Sunday, March 12, 2006

No cheers for equality

An article in this issue of Fortune magazine, "The Poor Get Richer: Blue-collar workers are making salary gains- but don't cheer yet," makes interesting reading. Geoffrey Colvin draws attention to the fact that a new Fed study of family finances indicates that incomes are converging in the U.S. However, he cautions that before we cheer, we must take note that between 2001 and 2004 (the most recent year for which data are available), incomes of the poorest 20% of families increased while incomes of the richest 20% fell. Basically, the poorest families' share of total incomes grew, and the richest families' share shrank.

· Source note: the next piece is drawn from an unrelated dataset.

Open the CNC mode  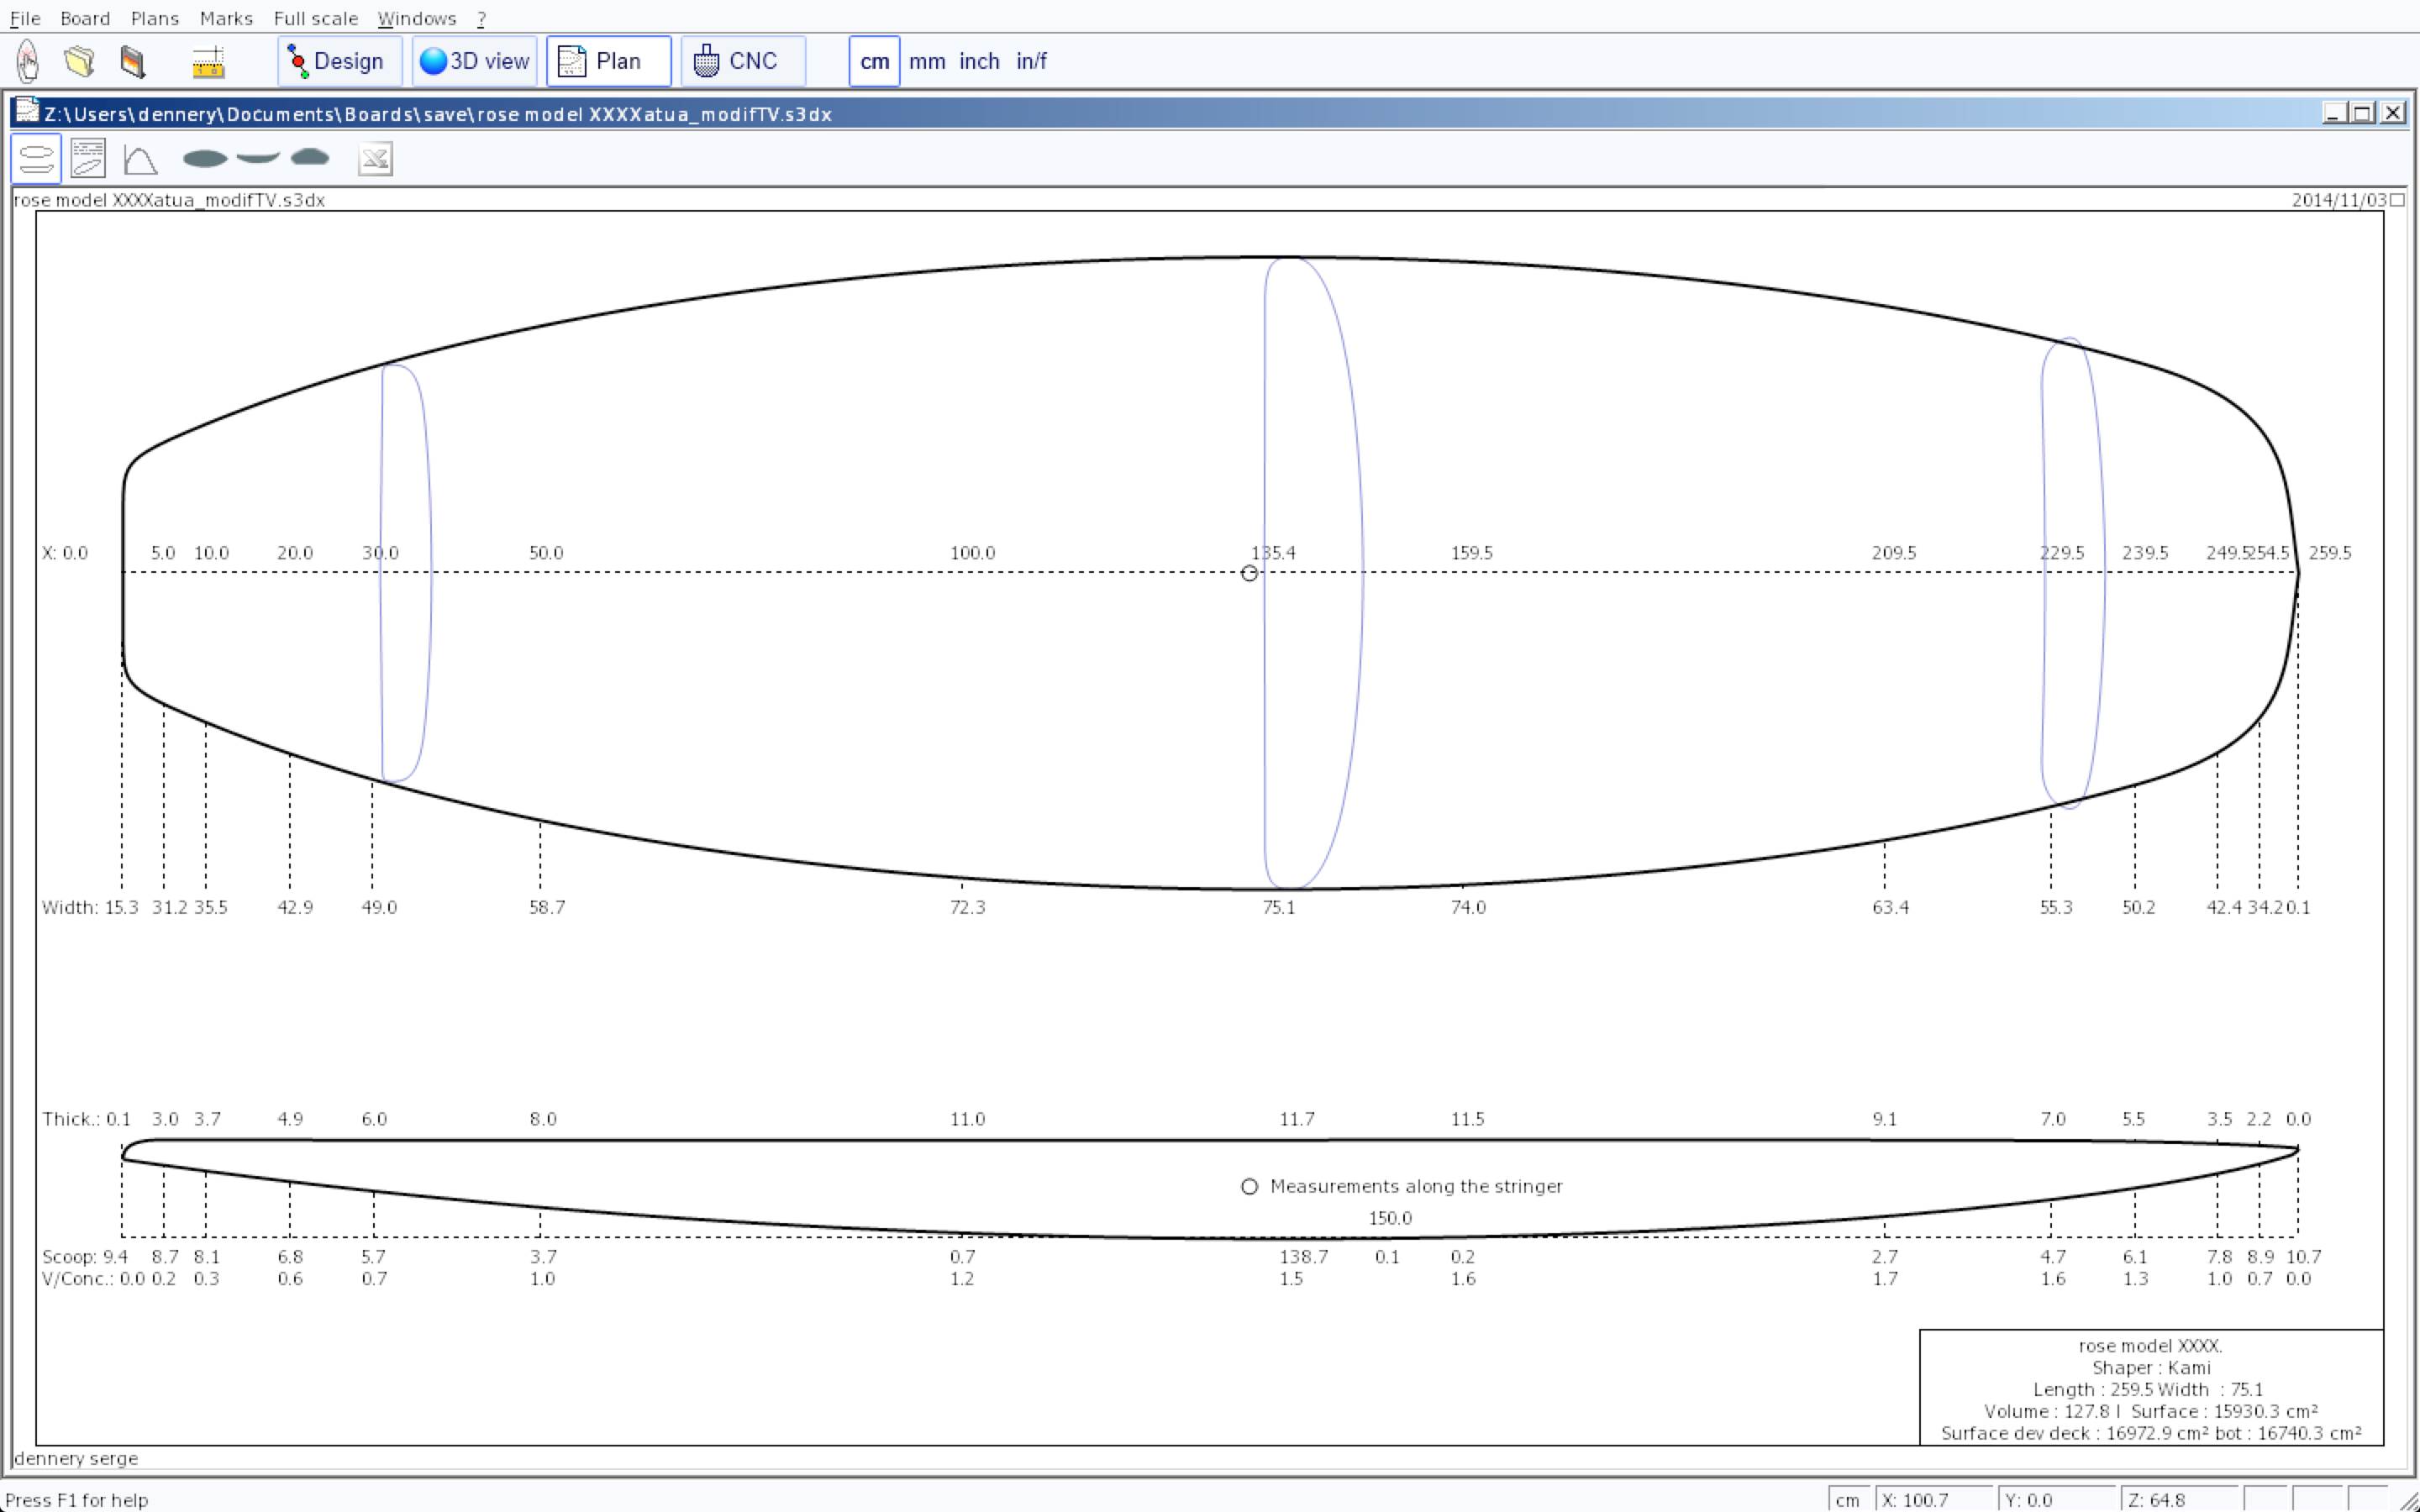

What could that trend reversal mean? The most obvious explanation seems highly counterintuitive: The skill premium, the extra value of higher education, must have declined after three decades of growing. The Fed researchers didn't pursue that line of thought, but economists Lawrence Mishel and Jared Bernstein at the Economic Policy Institute did, and they found supporting evidence in the new Economic Report of the President, issued within days of the new Fed survey. It cited Census Bureau data showing that the premium had indeed fallen sharply between 2000 and 2004. The real annual earnings of college graduates actually
declined 5.2%, while those of high school graduates, strangely enough, rose 1.6%.

One possible explanation is that outsourcing is impacting the white collar jobs more than it is low skilled jobs in the firm. Perhaps, most of the low skilled jobs that draw interest from high school graduates have already migrated to low cost destinations so that a majority of jobs currently being pursued by high school graduates are those that cannot be easily transferred overseas. Read trucking, construction, etc. However, as firms increasingly outsource strategic capabilities and functions like manufacturing, product design and development, engineering, and R&D, college graduates feel the pinch. And if this trend keeps up, it'll impact incentives for higher education. So, even when the baby boomers retire, we might have to import technological talent to maintain competitiveness.

Hmm, wage equality - good. Lower incentives for education - not good. Like Colvin says, we must be careful what we wish for.